◆ Brief
State, as a single number, how many lines in the data below contain "chevron".

━━━━━ Data records

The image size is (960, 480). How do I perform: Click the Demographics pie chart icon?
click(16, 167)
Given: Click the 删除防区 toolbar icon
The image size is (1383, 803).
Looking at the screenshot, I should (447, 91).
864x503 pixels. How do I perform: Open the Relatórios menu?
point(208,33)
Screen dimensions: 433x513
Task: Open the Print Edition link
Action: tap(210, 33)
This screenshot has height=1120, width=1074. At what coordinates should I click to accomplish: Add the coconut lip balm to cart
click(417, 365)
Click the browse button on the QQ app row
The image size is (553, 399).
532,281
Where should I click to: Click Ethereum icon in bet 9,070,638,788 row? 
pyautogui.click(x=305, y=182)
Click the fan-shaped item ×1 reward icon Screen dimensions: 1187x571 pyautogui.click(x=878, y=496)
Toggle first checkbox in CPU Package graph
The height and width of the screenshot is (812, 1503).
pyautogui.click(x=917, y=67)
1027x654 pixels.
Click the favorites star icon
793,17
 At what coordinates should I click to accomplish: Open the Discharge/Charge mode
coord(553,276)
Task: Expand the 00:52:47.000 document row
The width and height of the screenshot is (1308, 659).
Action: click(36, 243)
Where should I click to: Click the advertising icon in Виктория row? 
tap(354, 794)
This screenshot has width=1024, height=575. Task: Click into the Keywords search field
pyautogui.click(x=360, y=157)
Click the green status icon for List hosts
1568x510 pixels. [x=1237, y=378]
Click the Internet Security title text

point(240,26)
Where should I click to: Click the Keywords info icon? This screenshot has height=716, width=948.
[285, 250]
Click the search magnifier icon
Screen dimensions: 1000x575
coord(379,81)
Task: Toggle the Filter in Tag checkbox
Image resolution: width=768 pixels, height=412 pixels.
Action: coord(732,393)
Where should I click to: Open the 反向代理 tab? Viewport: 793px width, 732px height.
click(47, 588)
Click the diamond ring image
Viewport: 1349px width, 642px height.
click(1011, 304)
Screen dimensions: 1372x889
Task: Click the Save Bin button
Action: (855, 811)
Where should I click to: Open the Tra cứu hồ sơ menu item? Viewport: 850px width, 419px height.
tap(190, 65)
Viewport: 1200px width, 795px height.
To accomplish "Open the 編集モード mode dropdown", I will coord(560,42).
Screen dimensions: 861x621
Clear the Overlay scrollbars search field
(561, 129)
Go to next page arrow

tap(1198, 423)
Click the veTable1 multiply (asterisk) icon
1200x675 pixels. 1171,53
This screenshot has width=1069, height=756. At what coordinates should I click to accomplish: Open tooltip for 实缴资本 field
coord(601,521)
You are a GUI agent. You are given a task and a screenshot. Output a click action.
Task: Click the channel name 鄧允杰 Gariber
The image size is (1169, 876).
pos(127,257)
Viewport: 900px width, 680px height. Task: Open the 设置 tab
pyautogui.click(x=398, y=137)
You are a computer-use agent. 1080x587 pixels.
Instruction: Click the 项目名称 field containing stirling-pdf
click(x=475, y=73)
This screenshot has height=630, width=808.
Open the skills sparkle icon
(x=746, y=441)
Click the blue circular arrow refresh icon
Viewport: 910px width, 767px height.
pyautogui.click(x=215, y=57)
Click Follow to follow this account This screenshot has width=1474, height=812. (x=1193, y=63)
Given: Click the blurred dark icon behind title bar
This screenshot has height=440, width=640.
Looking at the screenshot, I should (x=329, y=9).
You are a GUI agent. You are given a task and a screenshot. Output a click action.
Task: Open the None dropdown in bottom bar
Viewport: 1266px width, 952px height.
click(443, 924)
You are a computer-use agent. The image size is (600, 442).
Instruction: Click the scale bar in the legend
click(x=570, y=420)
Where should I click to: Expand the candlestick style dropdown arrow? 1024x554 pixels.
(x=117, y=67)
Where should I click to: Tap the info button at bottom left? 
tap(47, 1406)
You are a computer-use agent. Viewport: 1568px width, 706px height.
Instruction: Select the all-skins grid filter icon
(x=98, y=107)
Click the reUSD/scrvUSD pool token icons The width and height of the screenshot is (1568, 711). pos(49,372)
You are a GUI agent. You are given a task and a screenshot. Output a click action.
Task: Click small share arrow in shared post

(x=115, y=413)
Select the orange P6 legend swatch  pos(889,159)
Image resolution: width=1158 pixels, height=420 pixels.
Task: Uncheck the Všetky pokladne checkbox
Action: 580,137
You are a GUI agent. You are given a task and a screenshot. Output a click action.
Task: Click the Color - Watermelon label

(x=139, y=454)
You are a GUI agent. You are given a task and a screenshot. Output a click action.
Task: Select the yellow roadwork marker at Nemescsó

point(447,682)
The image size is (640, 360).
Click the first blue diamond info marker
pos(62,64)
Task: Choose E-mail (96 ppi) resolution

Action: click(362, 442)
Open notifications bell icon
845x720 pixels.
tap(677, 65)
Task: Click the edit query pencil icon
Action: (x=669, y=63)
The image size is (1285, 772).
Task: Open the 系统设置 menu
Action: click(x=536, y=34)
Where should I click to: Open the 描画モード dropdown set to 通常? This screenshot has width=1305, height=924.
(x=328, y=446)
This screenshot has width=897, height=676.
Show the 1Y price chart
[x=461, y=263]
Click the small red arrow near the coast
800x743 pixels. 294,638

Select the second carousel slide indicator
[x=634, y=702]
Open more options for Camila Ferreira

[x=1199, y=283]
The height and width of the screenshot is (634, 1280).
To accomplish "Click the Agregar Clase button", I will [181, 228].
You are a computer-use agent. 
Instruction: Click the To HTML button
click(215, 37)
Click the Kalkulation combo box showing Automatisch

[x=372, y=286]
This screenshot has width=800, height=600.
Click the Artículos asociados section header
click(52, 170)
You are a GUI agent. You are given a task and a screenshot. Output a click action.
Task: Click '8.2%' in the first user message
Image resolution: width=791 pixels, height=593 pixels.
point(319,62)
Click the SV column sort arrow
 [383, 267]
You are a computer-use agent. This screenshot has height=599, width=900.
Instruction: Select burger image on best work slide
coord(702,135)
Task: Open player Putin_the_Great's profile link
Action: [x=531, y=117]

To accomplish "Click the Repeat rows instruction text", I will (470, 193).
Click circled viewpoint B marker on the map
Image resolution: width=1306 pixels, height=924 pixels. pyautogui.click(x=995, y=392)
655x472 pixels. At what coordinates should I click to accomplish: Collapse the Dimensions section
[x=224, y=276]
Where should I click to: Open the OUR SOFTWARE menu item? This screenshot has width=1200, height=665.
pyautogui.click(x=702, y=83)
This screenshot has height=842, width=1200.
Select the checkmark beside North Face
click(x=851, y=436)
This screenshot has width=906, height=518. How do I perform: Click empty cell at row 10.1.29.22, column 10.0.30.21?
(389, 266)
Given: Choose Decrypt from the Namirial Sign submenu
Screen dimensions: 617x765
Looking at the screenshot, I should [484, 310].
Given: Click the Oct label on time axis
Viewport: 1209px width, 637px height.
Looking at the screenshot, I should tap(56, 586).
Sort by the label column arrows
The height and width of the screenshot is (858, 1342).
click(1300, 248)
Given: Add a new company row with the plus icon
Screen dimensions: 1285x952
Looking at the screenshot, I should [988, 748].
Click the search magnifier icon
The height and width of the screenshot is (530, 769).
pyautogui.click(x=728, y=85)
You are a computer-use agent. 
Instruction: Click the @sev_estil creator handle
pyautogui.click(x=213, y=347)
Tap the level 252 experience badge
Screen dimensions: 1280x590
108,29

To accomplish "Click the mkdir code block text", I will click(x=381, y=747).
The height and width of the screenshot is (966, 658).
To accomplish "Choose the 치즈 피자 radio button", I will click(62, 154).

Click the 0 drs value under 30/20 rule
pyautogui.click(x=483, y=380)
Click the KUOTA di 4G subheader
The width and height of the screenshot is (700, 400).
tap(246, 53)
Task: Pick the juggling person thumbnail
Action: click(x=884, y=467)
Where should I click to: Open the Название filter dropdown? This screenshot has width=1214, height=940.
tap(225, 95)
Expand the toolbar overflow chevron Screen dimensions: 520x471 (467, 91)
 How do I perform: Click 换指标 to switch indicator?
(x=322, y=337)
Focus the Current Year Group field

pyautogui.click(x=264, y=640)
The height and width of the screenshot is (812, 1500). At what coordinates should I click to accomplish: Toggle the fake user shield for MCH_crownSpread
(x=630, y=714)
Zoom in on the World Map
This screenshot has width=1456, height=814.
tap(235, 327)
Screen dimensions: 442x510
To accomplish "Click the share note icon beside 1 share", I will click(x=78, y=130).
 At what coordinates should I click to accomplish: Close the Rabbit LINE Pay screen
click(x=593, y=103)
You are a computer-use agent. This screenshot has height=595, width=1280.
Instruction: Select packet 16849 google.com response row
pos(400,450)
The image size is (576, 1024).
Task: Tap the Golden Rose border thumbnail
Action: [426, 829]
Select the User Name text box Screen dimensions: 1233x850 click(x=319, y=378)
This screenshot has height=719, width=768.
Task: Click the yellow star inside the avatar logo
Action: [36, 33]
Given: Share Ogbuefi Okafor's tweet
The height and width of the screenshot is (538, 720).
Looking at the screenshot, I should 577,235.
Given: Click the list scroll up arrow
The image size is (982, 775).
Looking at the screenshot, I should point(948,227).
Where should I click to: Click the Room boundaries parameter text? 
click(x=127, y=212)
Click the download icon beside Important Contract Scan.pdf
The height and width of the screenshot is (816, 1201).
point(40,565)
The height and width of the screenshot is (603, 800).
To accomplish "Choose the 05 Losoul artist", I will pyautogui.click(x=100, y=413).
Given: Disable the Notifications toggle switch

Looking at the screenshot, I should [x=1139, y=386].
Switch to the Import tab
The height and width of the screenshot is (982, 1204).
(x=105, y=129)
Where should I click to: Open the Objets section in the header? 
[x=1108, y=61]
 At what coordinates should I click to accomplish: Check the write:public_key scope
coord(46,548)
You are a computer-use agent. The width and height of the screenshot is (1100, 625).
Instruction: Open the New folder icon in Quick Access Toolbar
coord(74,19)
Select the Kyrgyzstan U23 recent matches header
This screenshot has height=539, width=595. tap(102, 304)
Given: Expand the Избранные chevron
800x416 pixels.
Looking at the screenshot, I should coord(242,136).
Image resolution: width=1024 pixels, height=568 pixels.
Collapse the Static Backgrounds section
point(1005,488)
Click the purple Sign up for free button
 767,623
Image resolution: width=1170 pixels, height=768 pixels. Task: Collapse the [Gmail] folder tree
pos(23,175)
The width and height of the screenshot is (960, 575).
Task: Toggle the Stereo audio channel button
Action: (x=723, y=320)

━━━━━━━━━━

◆ Answer section
2